> [WORK ORDER]: Your task is to reproduce exactly the lines that run from the beginning of the data through the line where "Click the #WWG1WGA" appears.

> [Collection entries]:
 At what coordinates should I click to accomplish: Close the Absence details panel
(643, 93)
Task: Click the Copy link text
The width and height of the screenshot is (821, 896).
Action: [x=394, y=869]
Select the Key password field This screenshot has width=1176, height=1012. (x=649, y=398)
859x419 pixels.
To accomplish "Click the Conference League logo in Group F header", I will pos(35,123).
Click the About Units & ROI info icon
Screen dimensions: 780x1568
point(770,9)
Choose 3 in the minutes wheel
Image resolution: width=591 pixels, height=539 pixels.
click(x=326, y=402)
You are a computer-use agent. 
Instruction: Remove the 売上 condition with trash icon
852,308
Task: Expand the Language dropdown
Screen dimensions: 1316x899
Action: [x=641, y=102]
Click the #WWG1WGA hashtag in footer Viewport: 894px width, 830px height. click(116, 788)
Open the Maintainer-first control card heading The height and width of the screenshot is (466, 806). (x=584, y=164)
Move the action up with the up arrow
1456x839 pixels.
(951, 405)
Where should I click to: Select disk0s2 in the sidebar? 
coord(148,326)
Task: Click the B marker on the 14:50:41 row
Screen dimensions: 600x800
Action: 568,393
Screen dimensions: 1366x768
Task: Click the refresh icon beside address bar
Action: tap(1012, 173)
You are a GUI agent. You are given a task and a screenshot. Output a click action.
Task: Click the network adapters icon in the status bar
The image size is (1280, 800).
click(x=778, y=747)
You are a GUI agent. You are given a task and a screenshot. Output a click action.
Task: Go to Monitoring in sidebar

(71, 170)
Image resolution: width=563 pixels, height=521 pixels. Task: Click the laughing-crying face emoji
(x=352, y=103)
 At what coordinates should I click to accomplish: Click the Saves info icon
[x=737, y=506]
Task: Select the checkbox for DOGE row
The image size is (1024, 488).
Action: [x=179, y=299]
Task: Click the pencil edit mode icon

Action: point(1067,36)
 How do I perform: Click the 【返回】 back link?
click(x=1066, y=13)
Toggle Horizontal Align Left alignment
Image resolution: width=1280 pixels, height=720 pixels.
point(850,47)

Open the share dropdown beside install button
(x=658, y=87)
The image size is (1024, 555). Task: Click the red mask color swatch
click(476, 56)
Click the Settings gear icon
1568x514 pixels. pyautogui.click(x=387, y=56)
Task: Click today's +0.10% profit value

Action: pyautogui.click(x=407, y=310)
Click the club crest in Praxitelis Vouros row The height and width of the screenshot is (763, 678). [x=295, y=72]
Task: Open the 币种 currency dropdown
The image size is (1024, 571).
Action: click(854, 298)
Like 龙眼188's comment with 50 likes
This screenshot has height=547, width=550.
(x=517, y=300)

> [WRITTEN ANSWER]:
 At what coordinates should I click to accomplish: Close the Absence details panel
(643, 93)
Task: Click the Copy link text
The width and height of the screenshot is (821, 896).
Action: [x=394, y=869]
Select the Key password field This screenshot has width=1176, height=1012. (x=649, y=398)
859x419 pixels.
To accomplish "Click the Conference League logo in Group F header", I will pos(35,123).
Click the About Units & ROI info icon
Screen dimensions: 780x1568
point(770,9)
Choose 3 in the minutes wheel
Image resolution: width=591 pixels, height=539 pixels.
click(x=326, y=402)
You are a computer-use agent. 
Instruction: Remove the 売上 condition with trash icon
852,308
Task: Expand the Language dropdown
Screen dimensions: 1316x899
Action: [x=641, y=102]
Click the #WWG1WGA hashtag in footer Viewport: 894px width, 830px height. click(116, 788)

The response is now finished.